◆ Work task ◆
Leave the pictures out. Transcribe exactly every line from the start of the records through the one containing "This screenshot has width=704, height=411.".

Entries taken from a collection
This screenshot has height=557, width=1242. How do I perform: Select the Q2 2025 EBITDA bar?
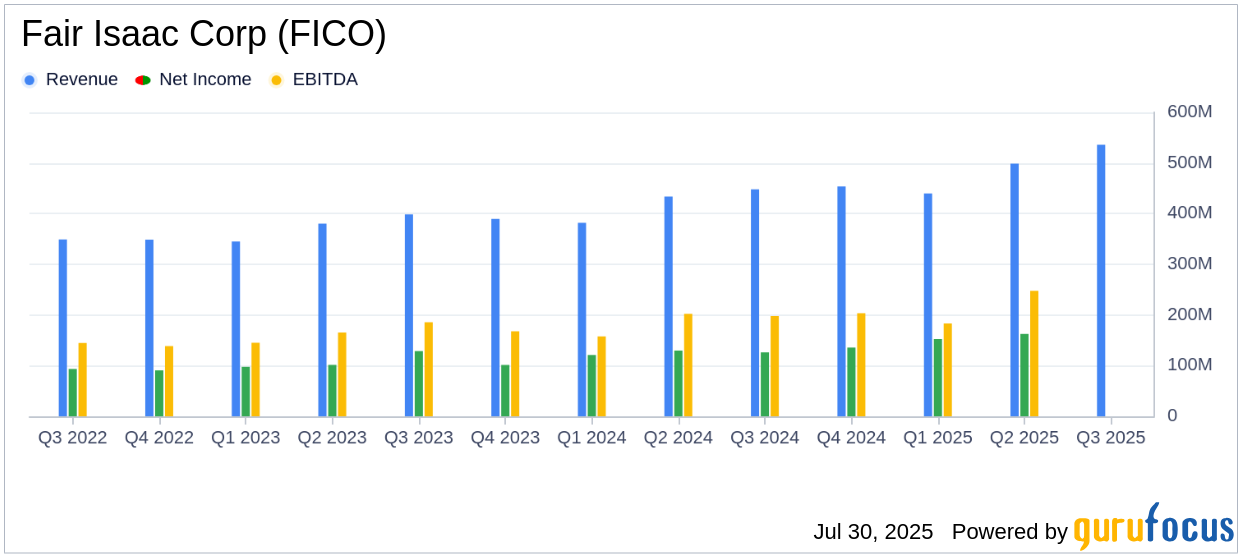point(1034,353)
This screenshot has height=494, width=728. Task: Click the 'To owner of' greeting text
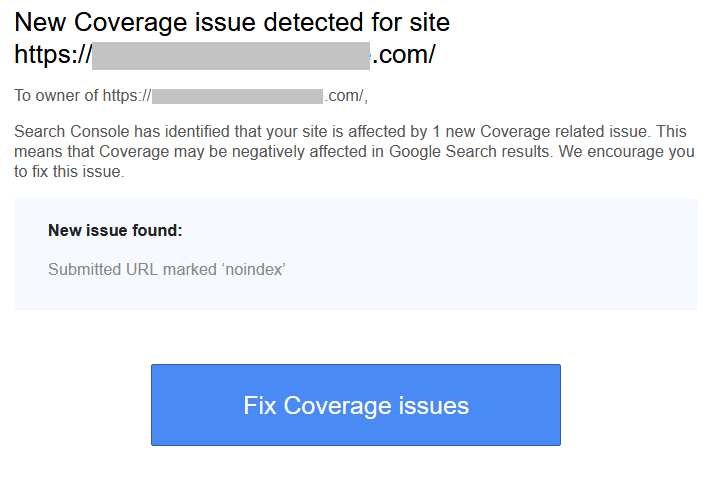coord(56,96)
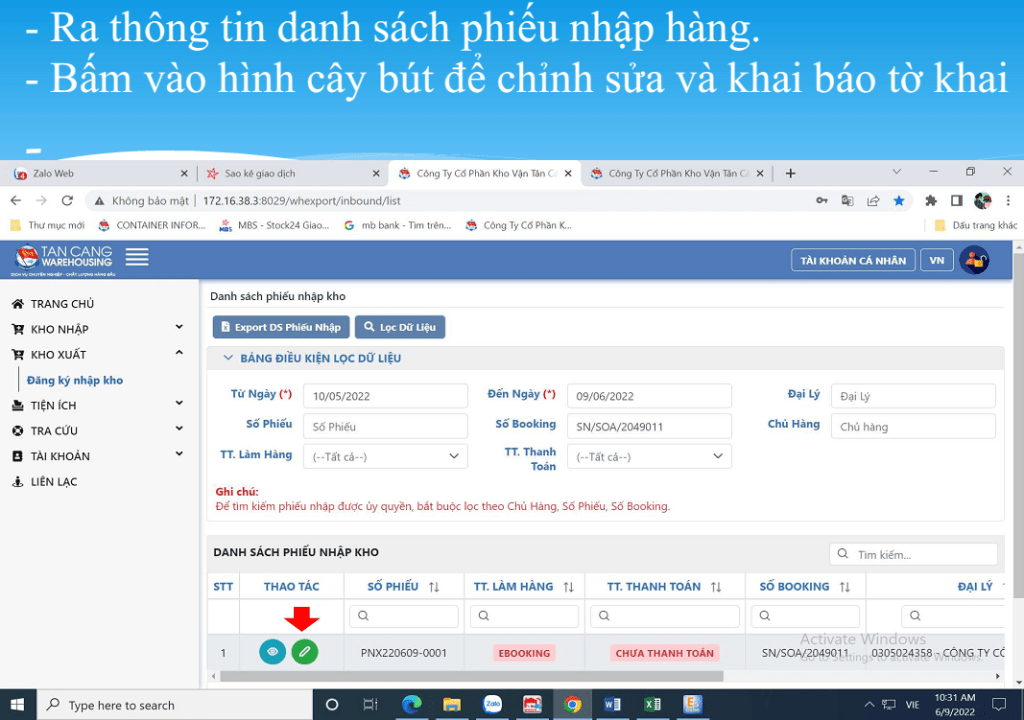Open the hamburger menu beside Tan Cang logo
This screenshot has width=1024, height=720.
[x=137, y=258]
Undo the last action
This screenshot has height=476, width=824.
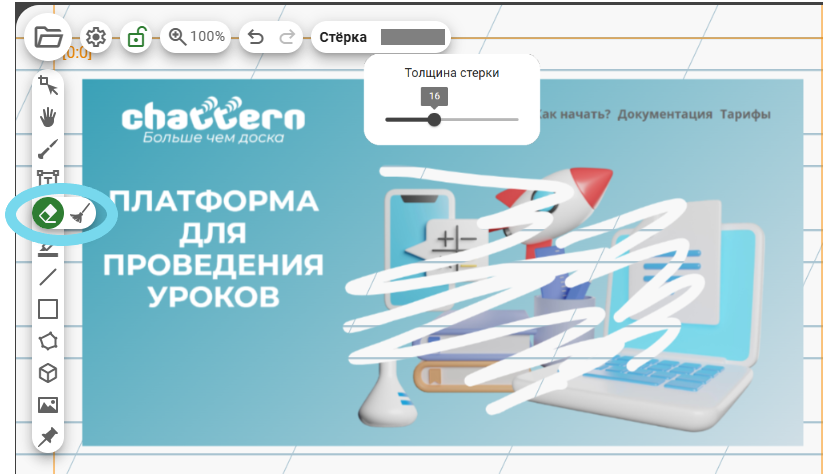pos(256,37)
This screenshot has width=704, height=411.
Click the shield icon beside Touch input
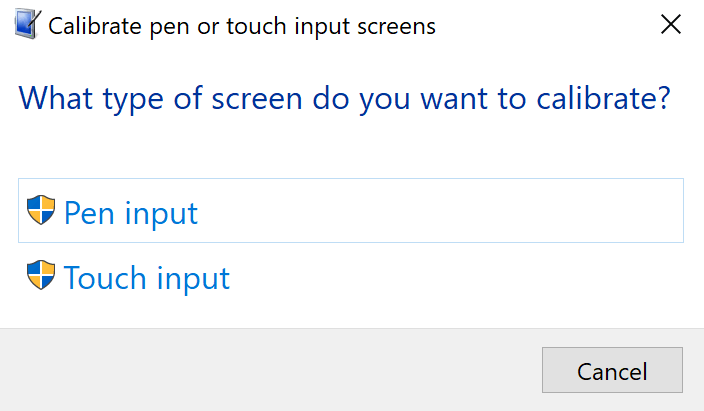point(41,275)
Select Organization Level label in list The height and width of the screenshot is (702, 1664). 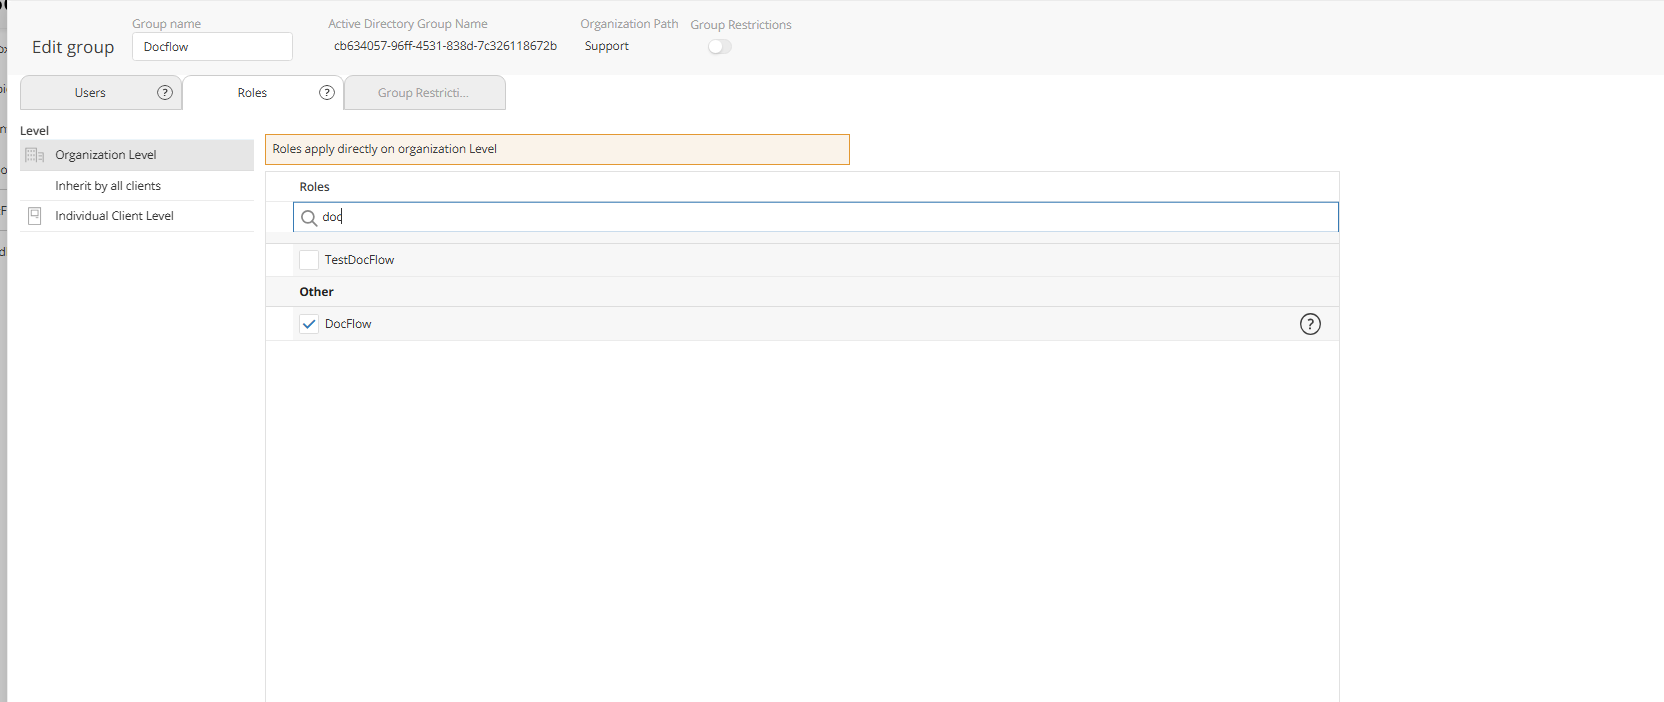(x=106, y=155)
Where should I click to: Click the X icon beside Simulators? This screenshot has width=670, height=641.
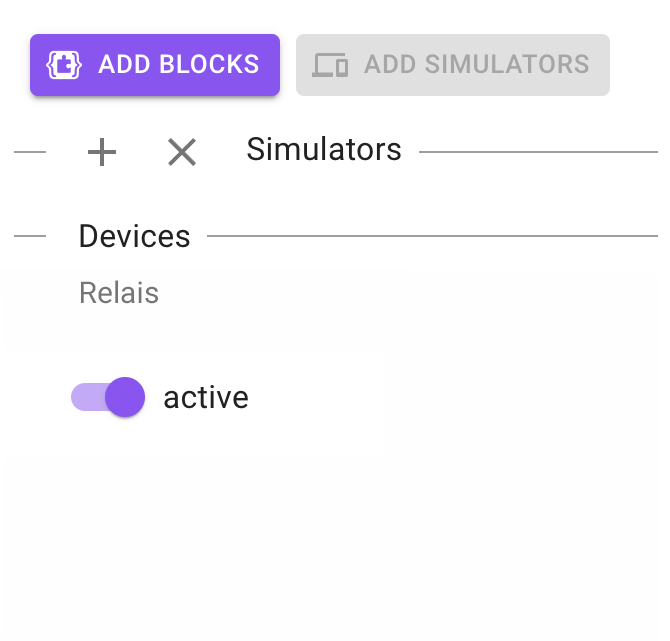[x=182, y=152]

◆ Task output ◆
This screenshot has height=557, width=1242. How do I perform: Select the Q2 2025 EBITDA bar?
point(1034,353)
This screenshot has height=494, width=728. Task: Click the 'To owner of' greeting text
coord(56,96)
Open the hamburger menu beside Tan Cang logo
This screenshot has width=1024, height=720.
[x=137, y=258]
Undo the last action
This screenshot has height=476, width=824.
pos(256,37)
This screenshot has width=704, height=411.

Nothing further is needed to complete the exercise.